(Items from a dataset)
◆ ◆ ◆

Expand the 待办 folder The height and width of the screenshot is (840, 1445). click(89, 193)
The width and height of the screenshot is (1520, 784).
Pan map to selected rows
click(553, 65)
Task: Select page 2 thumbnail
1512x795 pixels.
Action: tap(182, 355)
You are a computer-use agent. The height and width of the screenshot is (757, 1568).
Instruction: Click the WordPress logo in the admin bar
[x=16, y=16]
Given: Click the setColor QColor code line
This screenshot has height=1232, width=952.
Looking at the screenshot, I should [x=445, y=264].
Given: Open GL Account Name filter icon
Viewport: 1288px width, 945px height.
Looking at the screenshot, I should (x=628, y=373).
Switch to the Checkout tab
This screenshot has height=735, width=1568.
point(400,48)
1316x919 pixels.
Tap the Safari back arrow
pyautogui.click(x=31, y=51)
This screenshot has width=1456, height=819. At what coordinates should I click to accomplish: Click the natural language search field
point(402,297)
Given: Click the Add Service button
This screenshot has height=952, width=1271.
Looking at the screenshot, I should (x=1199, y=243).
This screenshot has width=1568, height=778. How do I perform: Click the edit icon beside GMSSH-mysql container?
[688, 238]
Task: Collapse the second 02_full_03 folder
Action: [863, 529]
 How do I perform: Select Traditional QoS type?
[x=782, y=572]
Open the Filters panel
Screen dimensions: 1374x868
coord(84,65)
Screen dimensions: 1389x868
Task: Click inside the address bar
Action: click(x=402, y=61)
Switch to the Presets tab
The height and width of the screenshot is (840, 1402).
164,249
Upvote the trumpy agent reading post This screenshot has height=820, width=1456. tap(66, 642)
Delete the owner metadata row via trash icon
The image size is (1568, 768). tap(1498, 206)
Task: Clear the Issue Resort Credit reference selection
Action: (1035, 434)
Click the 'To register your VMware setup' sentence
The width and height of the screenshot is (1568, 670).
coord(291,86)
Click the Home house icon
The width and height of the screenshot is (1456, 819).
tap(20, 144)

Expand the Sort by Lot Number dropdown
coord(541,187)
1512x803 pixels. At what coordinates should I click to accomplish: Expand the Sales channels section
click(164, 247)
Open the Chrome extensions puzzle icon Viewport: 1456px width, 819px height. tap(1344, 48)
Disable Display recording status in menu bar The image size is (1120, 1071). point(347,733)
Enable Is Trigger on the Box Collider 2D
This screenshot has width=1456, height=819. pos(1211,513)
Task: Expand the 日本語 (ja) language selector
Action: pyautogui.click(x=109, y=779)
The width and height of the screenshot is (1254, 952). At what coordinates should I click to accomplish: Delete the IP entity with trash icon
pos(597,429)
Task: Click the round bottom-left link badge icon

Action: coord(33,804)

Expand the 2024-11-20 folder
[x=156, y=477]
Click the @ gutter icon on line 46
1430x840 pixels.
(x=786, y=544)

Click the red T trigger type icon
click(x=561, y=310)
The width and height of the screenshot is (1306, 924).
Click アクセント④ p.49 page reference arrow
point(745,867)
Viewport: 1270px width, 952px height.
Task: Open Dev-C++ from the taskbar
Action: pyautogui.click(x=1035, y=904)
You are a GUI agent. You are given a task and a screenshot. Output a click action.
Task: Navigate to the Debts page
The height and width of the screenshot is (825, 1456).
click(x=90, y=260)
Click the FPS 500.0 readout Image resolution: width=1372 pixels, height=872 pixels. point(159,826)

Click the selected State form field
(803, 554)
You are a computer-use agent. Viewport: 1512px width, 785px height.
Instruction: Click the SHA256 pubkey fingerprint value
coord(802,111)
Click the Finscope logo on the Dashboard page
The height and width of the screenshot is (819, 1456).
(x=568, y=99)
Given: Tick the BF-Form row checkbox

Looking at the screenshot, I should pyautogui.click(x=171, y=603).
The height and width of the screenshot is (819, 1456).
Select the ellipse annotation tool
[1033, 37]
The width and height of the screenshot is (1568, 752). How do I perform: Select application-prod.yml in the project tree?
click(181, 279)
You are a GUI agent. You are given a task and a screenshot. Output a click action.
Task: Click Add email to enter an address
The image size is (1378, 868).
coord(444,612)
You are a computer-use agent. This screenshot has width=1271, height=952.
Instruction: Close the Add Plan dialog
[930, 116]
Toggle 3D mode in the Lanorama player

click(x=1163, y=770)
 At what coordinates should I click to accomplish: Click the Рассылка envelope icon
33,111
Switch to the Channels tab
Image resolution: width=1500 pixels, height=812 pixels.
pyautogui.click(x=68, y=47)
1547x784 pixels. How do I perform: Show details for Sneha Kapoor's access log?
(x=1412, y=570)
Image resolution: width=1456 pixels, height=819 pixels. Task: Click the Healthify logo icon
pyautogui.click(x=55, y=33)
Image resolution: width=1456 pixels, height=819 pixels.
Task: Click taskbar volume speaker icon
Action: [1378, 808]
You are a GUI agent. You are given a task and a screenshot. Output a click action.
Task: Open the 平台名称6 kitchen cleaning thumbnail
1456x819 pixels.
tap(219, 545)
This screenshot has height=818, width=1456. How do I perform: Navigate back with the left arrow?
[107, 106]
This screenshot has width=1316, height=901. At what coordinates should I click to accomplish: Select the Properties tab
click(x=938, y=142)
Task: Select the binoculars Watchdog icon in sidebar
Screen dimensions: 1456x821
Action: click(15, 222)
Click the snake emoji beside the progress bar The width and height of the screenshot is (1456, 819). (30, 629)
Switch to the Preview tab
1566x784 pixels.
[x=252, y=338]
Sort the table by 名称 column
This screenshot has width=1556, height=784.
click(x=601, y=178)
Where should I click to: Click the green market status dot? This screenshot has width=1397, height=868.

◆ ◆ ◆

### What to do
Answer with nothing but the count of lines in the entries that hold the word "Switch".

### Expected output
4